The stability of taxonomic associations on geologic timescales is a question with implications for the nature of ecosystem structure and the evolution of lineages in the context of ecological communities. Detecting stability requires numerous samples from a stratigraphic and environmental framework appropriate for the temporal and spatial scales of resolution in question, which has not always been available in previous studies. The Permian brachiopod collections of Cooper and Grant in the National Museum offer an outstanding opportunity to analyze the nature of change in benthic, marine communities in a single basin over a period of 15-20 Ma thanks to their taxonomic consistency, large size, and an independently derived sequence stratigraphic framework. The analyses presented here are based on 967 species from 190 genera in 515 individual collections from the Lower and Middle Permian of the Guadalupe and Glass Mountains in West Texas. Previously presented ordinations indicate that collections from the entire study interval fall into seven distinct stratigraphic clusters separated by third-order sequence boundaries. Within each cluster, there is a great deal of compositional variability among collections, only some of which can be explained by environmental and geographic gradients. Mantel permutation tests of generic associations indicate that stratigraphically adjacent clusters appear to share a significant degree of community structure, but that generic associations are not maintained over the longer duration of the entire study interval.
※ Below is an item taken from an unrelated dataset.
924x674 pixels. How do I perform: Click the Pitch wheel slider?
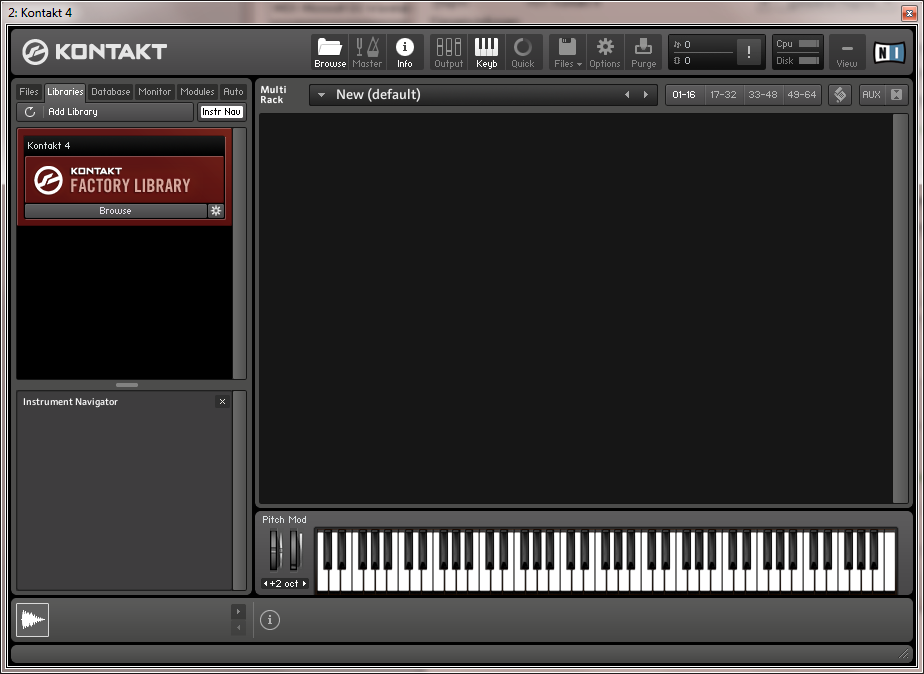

Overall, the Permian Basin appears to show distinct ecological-evolutionary subunits (the stratigraphic clusters), but collections within these units show a great deal of both explainable and apparently random variability in terms of taxonomic composition. Over the longer term, taxonomic associations within clusters appear to evolve and change rather than remain static. Only large, stratigraphically and taxonomically well-constrained, collections-based data sets like that assembled by Cooper and Grant provide the resolution necessary to document and test hypotheses of ecological community change in the fossil record.